Bahrain's economy expands in second quarter as non-oil economy grows
The country's non-oil GDP grew 1.2% year-on-year, according to preliminary data from the finance ministry
Bahrain’s gross domestic product grew 0.8 per cent in the second quarter of this year, boosted by a rise in non-oil economy that helped the country offset a drop in the output of its oil sector during the period.
The non-oil GDP grew 1.2 per cent year-on-year in real terms (the value of economic output adjusted for inflation and price changes) during the second quarter, according to an Information and eGovernment Authority report carried by the state news agency. The oil sector's growth contracted 0.8 per cent, which is “in line with current global oil market conditions”, according to preliminary data released by the finance ministry, the information authority said.
The country’s non-oil economy growth during the second quarter was boosted by a 16.4 per cent expansion of the financial sector, helped by the rise in profitability of financial institutions and insurance underwriters.
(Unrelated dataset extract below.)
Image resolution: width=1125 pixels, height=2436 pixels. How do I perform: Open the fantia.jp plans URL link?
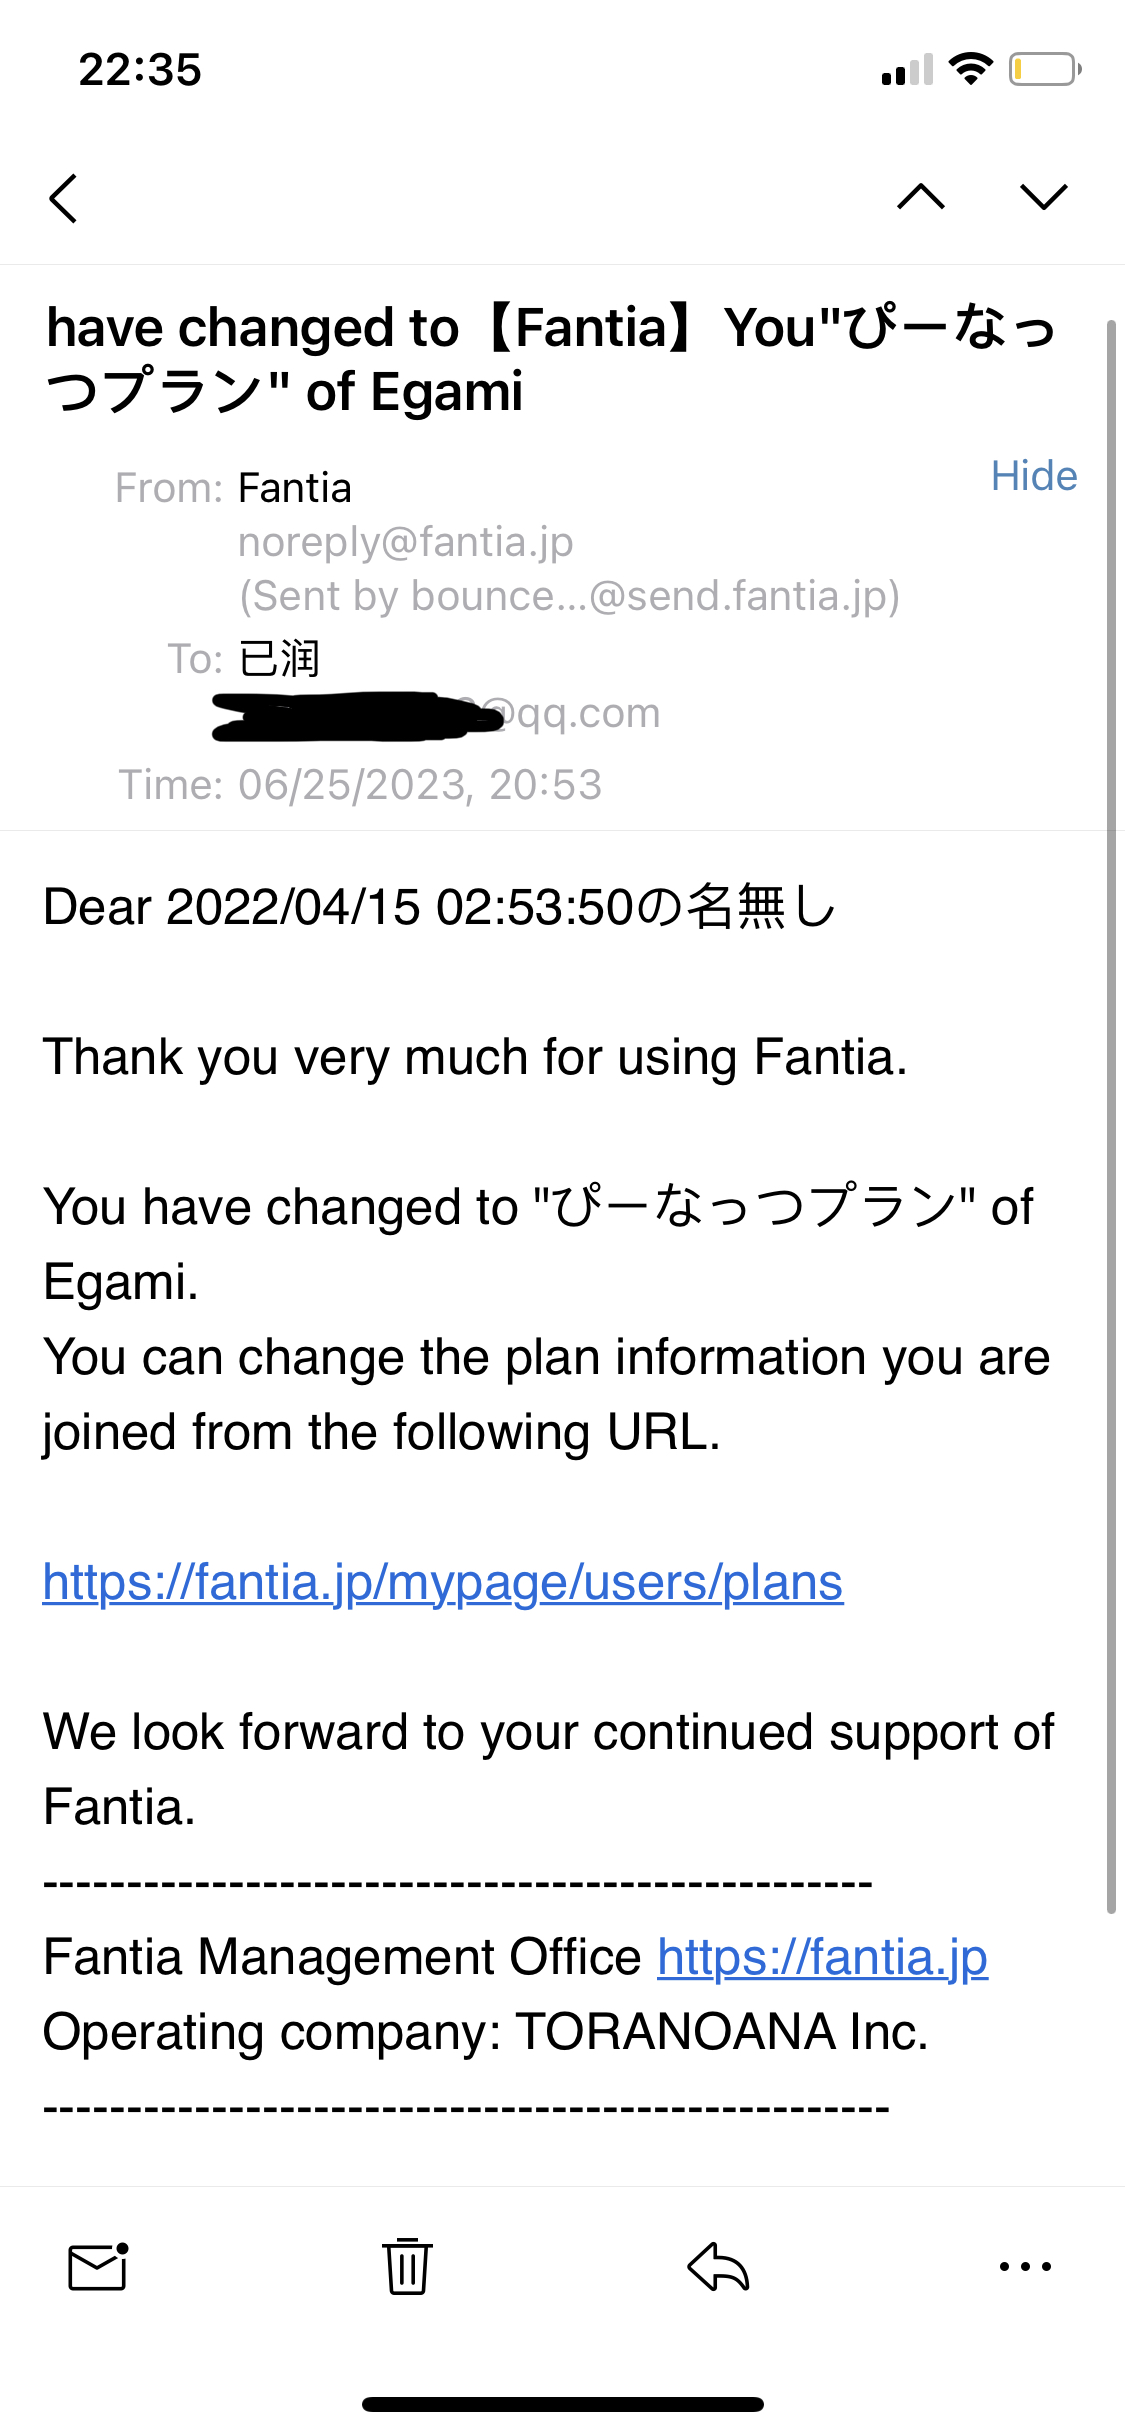[443, 1582]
The hotels and restaurants sector grew 8.7 per cent, while the construction sector recorded an output of 4 per cent, according to the report.
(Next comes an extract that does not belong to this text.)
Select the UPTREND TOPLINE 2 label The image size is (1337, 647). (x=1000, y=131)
The manufacturing industry, however, contracted by 0.5 per cent and real estate sector shrunk by 4.7 per cent, the report said.
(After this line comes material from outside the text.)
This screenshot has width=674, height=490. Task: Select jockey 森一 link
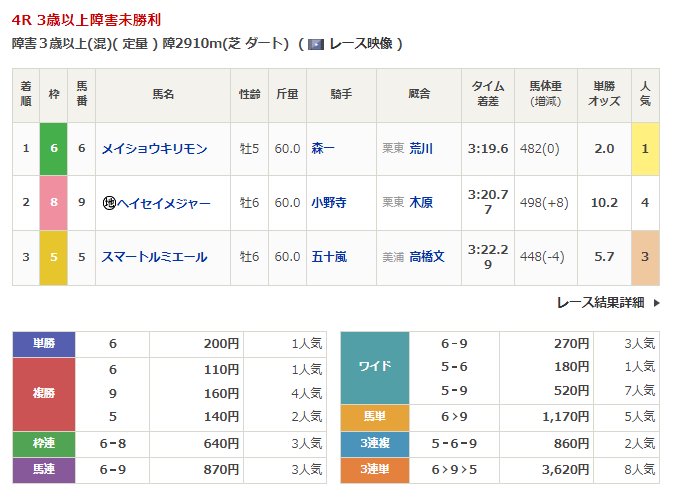pyautogui.click(x=323, y=149)
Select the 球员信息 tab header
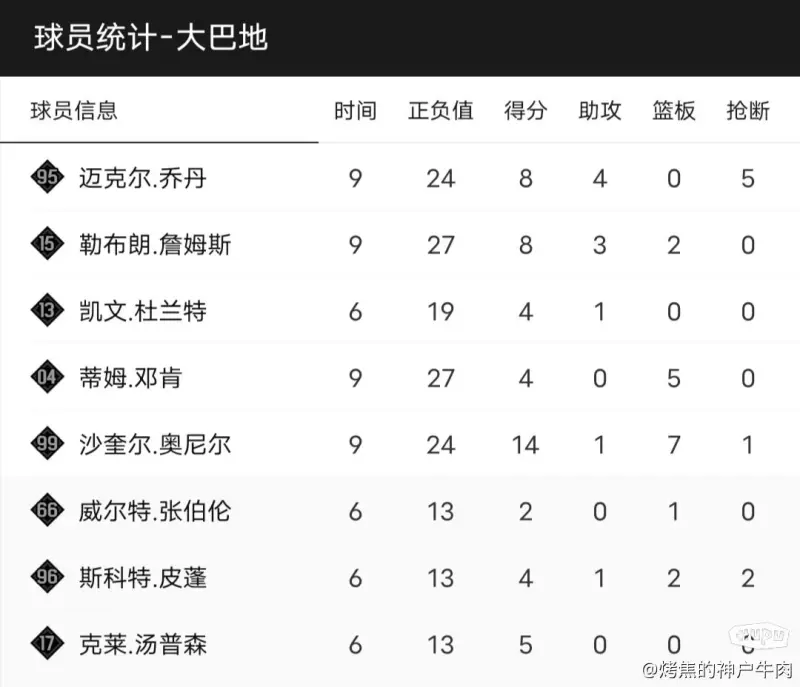800x687 pixels. coord(74,111)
The kingdom’s economy also expanded by 3.4 per cent quarter-on-quarter at constant prices. Real non-oil economic output grew 1.8 per cent, while the oil sector improved by 11 per cent at constant prices from the first quarter of the year.
Bahrain’s economy slowed last year to 1.8 per cent due to a reduction in oil production, its main source of revenue, and a lull in the financial services sector, which accounts for a major chunk of its non-oil economy. The country's economy, the smallest in the GCC, however, benefits from its proximity to Saudi Arabia, which is the biggest economy in the bloc.
Bahrain received a pledge of $10 billion (Dh36.7bn) in October 2018 from the UAE, Saudi Arabia and Kuwait to financially support its reforms that aim to eliminate the budget deficit by 2022.
The programme, drawn up after a thorough review of Bahrain’s spending, aims to achieve annual savings of 800 million Bahraini dinars (Dh7.8bn). The package is based on six pillars, which include controlling public expenditure, a voluntary retirement scheme for public sector employees, streamlining distribution of cash subsidies to citizens and increasing non-oil revenues.
Bahrain’s economy is forecast to grow 2.3 per cent this year and next while expanding by an average of 2.4 per cent annually until 2022, helped by investments and growth of the non-oil economic base, S&P said in report earlier this year.